The embodiment of the invention provides a cooperative strategy inversion identification method based on a multi-agent game, and aims at a multi-agent closed-loop dynamic game system formed by participation of multiple players, as shown in figure 1, in an unmanned aerial vehicle group game scene with participation of the multiple players, no cooperative relationship exists among the momentum of each party, each player detects and monitors a multi-unmanned aerial vehicle game system through a radar, acquires mixed signals generated by the system, and acquires the system state, the control input of each unmanned aerial vehicle and a dynamic equation of the multi-agent game system through a blind system identification method for separating the mixed signals from the input multi-output system.
In the game process, all players can make decisions which are most beneficial to themselves, and finally the whole system enters a Nash equilibrium state; the unmanned aerial vehicle group system in which the multiple players participate can be approximated as a linear quadratic non-cooperative closed loop dynamic game system; obtaining optimal system state quantity and optimal control input of each player by solving Nash equilibrium solution of the system, wherein the cooperative game strategy of each player passes through a weight matrix Q i And R ij To characterize.
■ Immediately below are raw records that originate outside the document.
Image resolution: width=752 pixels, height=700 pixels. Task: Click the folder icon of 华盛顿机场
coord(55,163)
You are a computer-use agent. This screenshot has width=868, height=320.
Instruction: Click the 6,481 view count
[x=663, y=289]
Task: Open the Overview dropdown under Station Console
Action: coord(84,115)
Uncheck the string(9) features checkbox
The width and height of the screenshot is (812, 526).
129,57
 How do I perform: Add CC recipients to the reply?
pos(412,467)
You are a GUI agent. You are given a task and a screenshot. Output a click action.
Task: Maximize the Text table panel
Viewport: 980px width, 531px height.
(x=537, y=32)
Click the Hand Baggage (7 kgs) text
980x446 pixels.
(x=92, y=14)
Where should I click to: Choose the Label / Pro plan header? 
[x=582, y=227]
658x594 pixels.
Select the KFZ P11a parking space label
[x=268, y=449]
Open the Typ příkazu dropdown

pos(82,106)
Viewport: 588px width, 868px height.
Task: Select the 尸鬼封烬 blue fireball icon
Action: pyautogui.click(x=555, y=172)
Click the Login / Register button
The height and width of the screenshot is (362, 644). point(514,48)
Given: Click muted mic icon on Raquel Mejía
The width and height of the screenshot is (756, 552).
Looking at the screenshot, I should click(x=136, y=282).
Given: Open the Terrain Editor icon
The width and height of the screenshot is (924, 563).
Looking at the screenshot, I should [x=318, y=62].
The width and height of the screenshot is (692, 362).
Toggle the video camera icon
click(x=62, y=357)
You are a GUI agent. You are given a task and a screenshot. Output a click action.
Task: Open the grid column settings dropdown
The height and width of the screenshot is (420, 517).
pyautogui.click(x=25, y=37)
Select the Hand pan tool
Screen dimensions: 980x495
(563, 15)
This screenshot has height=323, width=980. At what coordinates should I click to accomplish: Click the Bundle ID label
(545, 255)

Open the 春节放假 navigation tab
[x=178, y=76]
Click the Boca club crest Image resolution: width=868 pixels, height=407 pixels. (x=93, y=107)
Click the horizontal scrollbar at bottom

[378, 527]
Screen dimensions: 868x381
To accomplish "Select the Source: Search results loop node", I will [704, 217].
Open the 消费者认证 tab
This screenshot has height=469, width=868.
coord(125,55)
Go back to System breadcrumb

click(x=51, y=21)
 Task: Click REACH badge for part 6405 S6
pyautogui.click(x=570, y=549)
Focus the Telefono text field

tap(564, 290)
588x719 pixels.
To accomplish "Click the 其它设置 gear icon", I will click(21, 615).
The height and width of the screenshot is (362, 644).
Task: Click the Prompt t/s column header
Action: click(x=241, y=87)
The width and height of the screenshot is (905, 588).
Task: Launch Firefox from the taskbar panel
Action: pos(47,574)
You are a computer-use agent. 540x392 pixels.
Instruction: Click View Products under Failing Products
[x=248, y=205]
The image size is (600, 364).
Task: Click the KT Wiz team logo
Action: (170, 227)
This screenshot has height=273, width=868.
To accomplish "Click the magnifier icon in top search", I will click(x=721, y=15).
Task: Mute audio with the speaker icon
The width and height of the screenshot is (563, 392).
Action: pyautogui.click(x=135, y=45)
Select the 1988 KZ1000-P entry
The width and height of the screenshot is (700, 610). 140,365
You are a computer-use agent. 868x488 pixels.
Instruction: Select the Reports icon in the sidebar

The specific technical scheme of the embodiment of the invention is as follows:
s1: acquiring the optimal system state under Nash balance and the control input information of each player;
each player acquires a mixed signal generated by the system through detecting and monitoring a plurality of unmanned plane game systems by a radar, and separates the mixed signal to obtain system state information and control input information of each intelligent agent; in this embodiment, an ICA-based blind signal separation algorithm is used to separate the multi-target data signals, so as to obtain the following system states and control input information of each agent:
x(kT)=x * (kT)+v(kT),k=1:M
Figure GDA0004019558740000071
where k denotes the k-th observation point, T denotes the observation period, M denotes a total of M observation points in a certain period, x (kT) and u i (kT) represents observed system motion states and ith agent control inputs, v (kT) and w, respectively i (kT) represents the observed noise at the corresponding time.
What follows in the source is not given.